Mary Auma Ooko v Enock Otieno Oyuga & Attorney General (Sued on behalf of the Ministry of Lands (Kisumu Land Registry) [2021] KEELC 3456 (KLR) | Admission Of Evidence | Esheria

Mary Auma Ooko v Enock Otieno Oyuga & Attorney General (Sued on behalf of the Ministry of Lands (Kisumu Land Registry) [2021] KEELC 3456 (KLR)

Full Case Text

REPUBLIC OF KENYA

IN THE ENVIRONMENT AND LAND COURT AT KISUMU

ELC CASE NO. 334 OF 2013

MARY AUMA OOKO...........................................................................PLAINTIFF

VERSUS

ENOCK OTIENO OYUGA..........................................................1ST DEFENDANT

ATTORNEY GENERAL (Sued on behalf of

the MINISTRY OF LANDS (Kisumu Land Registry)...............2ND DEFENDANT

RULING

The plaintiff closed his case on the 1/11/2018. The matter came up for defence hearing and the DW1, Enock Otieno Obuya testified. After the testimony by DW1 Mr. Mwamu sought to file witness statements of Mr. Joseph Ouma Ochilo and Amos Juma Sibondo whose names were in the list of witnesses but had not filed statements.

Mr. Mwamu’, learned counsel for the defendant argued that when he took over the case he thought that statements had been filed. He argues that the plaintiff will be prejudiced if not allowed to file statements. He refers to Article 159 of the Constitution of Kenya 2010. Mr. Onyango learned counsel for the defendant argues that the plaintiff’s case was closed.
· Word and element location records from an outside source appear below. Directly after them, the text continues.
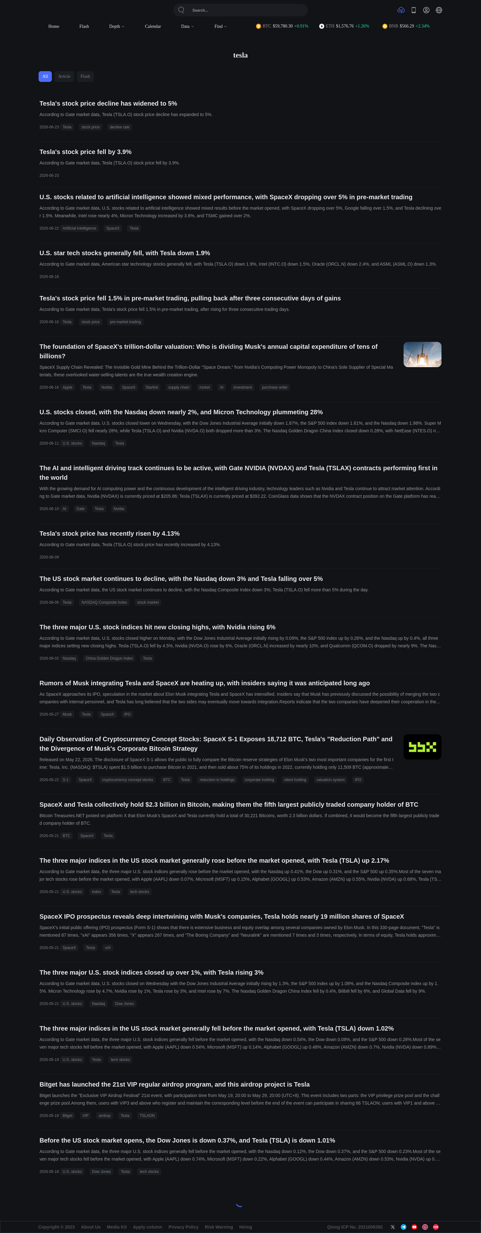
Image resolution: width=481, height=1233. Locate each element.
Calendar (153, 26)
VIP (85, 1115)
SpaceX (112, 228)
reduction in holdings (217, 780)
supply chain (178, 387)
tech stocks (139, 892)
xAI (107, 948)
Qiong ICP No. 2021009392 (355, 1227)
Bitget (67, 1115)
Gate (80, 509)
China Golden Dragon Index (109, 658)
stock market (148, 602)
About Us (90, 1227)
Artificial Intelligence (79, 228)
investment (243, 387)
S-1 (66, 780)
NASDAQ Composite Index (104, 602)
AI (221, 387)
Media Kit (117, 1227)
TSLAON (147, 1115)
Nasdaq (98, 443)
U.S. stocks (72, 443)
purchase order (275, 387)
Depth (117, 26)
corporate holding (259, 780)
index (96, 892)
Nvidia (106, 387)
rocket (204, 387)
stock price (91, 127)
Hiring (245, 1227)
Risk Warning (219, 1227)
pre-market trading (125, 322)
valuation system (330, 780)
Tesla (67, 127)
The defendant will be conducting trial by ambush if allowed to file statements at this point.

I have considered the oral application and submissions and do find that allowing the application would amount to allowing the defendant to ambush the plaintiff with new evidence when the plaintiff has closed his case. Moreover, it will be highly prejudicial to the plaintiff who has already let his cat out of the bag. Moreover, there is danger of the defendant attempting the panel beat his case to counter the plaintiff’s assertions and to suit his prayers.
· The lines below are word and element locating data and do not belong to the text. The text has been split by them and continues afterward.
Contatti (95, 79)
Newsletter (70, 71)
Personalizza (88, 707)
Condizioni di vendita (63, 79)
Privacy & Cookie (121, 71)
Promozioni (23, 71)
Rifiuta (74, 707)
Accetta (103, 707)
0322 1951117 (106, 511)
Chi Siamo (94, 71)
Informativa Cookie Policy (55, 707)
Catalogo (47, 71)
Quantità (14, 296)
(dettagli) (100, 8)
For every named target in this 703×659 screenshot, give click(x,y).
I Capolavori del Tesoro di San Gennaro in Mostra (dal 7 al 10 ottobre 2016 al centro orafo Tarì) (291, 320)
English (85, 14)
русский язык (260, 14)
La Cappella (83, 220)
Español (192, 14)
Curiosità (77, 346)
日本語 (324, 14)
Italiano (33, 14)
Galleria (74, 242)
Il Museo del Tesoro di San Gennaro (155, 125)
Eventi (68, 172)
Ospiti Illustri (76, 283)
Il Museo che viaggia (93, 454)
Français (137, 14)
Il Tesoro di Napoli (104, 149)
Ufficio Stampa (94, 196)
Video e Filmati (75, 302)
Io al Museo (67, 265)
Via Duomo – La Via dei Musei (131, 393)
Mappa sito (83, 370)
In the case of P.H. Ogola Onyango t/a PittsConsult Consulting Engineers vs Daniel Githegi g/a Quantalysis [2002] eKLR Waweru J. when faced with a similar situation stated as follows: -

meant to facilitate a quick and expeditious trial of the action.  Though the court no doubt has jurisdiction to allow a party to introduce a document or documents once the opposing party has closed its case.  ………… To allow him to introduce documents after the plaintiff has closed his case will occasion the plaintiff serious prejudice that cannot be cured by cross-examination.  In Civil litigation there must be a level playing field.  That field cannot be level were one party permitted to introduce documents in the trial after the opposite party has closed his case, and many years after pleadings closed.

It is therefore my considered view that this court would be perpetrating injustice and would prejudice the plaintiff’s case if it was to allow the defendant to introduce new evidence.
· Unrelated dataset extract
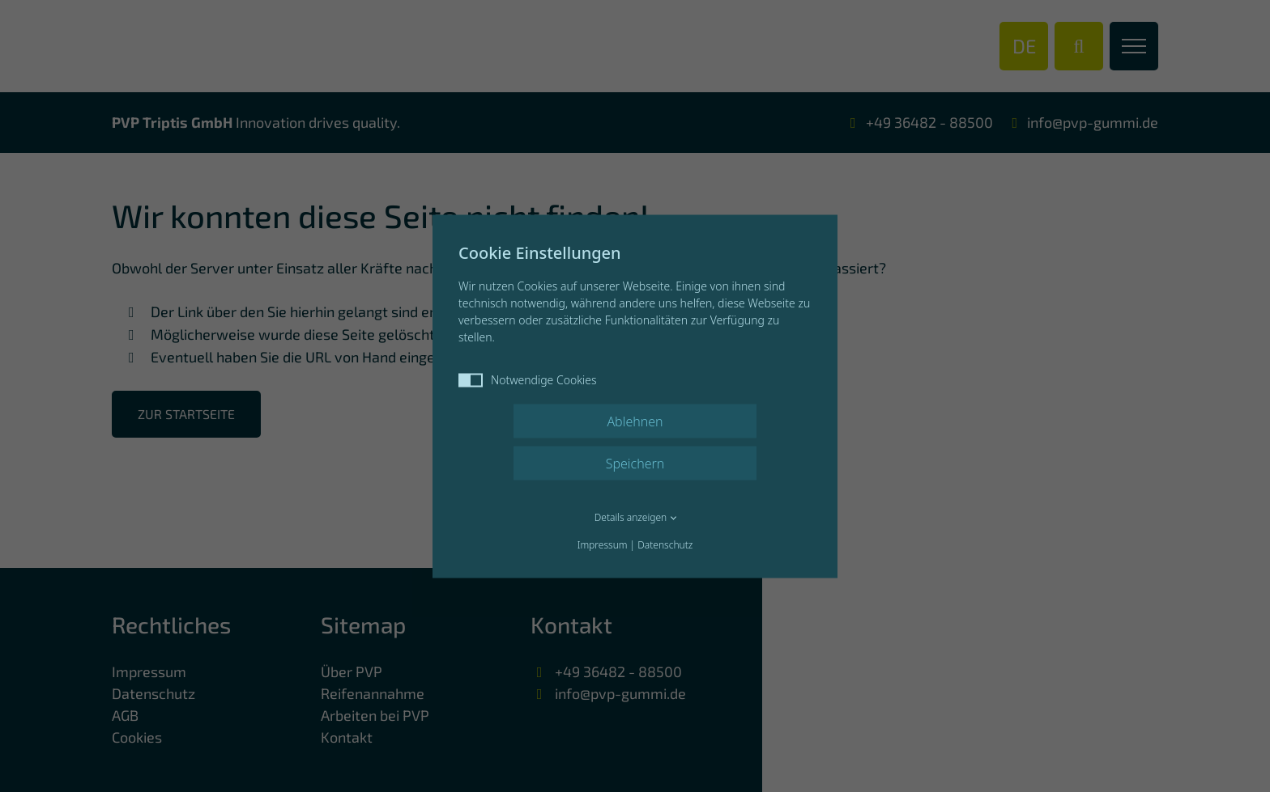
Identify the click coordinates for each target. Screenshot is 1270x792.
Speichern (635, 463)
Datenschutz (665, 544)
The application lacks merit hence, I do dismiss the same with costs. Orders accordingly.

DATED AT KISUMU THIS 30th DAY OF APRIL, 2021

ANTONY OMBWAYO

JUDGE

This Ruling has been delivered to the parties by electronic mail due to measures restricting court operations due to the COVID-19 pandemic and in the light of the directions issued by his Lordship, the Chief Justice on 15th March 2019.